▶ WHAT IS REQUIRED: Count the lines in the listing below that contain the word "menu". Reply with the number only.

▶ DATA FOR THE TASK:
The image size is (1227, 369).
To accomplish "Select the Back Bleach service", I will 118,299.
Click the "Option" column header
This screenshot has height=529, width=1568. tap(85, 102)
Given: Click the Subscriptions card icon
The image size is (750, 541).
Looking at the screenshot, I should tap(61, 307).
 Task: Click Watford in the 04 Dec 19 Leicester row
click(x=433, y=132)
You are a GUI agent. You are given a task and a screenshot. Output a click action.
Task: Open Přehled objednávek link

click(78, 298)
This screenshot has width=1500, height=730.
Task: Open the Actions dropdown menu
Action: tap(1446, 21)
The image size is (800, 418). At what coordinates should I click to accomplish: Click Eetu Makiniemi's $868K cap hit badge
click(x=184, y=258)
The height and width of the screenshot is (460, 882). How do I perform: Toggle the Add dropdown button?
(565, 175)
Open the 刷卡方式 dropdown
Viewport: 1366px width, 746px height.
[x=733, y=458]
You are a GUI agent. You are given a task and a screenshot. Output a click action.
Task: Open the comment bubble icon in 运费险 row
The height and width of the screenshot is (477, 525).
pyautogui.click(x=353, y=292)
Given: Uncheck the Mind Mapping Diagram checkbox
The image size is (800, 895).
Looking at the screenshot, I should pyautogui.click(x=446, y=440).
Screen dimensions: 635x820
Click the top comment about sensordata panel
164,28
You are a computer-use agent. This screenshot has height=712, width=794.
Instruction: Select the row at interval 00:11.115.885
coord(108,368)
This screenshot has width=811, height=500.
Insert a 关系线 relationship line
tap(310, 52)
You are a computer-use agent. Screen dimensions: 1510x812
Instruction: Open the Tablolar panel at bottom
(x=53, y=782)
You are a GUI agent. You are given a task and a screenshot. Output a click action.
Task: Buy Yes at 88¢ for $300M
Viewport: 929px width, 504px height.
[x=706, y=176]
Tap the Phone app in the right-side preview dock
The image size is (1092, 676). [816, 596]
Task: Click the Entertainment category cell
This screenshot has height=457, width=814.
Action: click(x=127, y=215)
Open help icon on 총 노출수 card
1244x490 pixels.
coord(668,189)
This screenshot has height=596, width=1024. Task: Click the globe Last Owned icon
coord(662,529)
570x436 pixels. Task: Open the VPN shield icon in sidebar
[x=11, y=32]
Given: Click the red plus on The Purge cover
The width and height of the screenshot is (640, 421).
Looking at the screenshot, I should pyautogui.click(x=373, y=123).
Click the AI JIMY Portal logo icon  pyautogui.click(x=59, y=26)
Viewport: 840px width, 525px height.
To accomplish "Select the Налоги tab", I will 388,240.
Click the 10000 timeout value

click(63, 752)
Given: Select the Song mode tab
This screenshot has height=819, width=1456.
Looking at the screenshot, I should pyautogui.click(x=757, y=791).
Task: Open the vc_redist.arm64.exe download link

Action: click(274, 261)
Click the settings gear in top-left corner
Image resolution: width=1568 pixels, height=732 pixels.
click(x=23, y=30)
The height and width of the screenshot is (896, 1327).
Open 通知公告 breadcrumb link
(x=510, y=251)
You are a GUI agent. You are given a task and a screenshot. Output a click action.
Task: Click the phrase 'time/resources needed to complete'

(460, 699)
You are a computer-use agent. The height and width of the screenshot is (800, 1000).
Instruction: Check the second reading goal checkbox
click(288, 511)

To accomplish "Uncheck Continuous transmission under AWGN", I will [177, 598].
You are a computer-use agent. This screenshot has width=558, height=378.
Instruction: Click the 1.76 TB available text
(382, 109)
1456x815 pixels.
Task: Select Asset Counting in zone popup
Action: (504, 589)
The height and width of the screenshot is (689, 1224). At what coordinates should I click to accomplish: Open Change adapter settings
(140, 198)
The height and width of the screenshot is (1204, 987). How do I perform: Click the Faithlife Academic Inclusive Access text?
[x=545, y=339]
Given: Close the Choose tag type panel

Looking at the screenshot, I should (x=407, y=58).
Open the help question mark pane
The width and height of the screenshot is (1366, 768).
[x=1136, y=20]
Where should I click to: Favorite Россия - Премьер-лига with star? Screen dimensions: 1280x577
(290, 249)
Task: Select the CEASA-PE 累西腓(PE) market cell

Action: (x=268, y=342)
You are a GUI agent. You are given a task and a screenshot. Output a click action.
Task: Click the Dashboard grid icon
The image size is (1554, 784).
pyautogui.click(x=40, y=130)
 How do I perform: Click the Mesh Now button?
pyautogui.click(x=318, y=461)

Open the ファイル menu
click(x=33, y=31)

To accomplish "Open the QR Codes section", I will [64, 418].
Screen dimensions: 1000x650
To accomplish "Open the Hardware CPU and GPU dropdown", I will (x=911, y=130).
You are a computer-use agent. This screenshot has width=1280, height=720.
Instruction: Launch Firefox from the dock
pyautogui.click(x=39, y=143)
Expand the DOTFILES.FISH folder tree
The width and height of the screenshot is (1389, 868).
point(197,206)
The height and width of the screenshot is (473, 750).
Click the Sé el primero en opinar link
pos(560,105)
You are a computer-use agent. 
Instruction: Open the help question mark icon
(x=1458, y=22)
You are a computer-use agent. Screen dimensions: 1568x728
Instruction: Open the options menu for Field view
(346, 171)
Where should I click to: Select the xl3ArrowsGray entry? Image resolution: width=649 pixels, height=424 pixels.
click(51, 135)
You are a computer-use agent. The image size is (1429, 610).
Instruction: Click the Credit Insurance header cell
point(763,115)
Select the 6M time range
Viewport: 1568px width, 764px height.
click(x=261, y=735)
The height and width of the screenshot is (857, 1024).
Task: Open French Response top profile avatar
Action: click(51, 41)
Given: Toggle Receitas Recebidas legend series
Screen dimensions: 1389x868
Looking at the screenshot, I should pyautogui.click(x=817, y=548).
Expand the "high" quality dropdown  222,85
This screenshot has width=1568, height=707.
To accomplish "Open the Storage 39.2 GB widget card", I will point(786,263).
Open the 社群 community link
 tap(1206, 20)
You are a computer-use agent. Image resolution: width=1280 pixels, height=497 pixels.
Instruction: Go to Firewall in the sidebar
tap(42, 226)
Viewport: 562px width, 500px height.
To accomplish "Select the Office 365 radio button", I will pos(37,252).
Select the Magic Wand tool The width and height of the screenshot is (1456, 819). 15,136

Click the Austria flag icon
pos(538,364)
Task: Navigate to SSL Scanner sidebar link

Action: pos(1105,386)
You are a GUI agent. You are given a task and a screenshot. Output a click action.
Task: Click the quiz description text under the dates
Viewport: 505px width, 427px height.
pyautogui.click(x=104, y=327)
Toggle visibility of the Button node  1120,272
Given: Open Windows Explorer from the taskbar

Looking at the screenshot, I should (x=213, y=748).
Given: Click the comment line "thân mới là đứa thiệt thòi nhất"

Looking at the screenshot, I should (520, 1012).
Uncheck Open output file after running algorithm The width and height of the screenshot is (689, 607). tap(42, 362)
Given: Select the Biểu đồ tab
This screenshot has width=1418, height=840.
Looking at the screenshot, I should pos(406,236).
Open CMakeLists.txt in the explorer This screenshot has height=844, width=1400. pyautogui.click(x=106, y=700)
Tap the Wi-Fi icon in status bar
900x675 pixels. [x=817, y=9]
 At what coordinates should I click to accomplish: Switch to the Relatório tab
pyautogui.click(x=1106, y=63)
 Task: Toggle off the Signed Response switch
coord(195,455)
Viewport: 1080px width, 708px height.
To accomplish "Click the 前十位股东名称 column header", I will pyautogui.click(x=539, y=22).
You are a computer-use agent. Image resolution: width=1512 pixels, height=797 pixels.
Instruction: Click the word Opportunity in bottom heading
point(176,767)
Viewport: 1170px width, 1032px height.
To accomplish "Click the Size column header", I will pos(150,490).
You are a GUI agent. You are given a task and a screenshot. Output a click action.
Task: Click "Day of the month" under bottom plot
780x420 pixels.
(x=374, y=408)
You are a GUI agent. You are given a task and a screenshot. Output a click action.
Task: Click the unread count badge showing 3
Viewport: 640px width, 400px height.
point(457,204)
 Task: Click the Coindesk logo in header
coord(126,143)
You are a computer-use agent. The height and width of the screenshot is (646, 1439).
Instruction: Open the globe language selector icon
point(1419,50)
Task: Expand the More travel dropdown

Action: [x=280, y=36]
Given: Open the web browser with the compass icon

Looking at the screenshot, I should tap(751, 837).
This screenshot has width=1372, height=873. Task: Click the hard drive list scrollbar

▶ WRITTEN REPLY: 3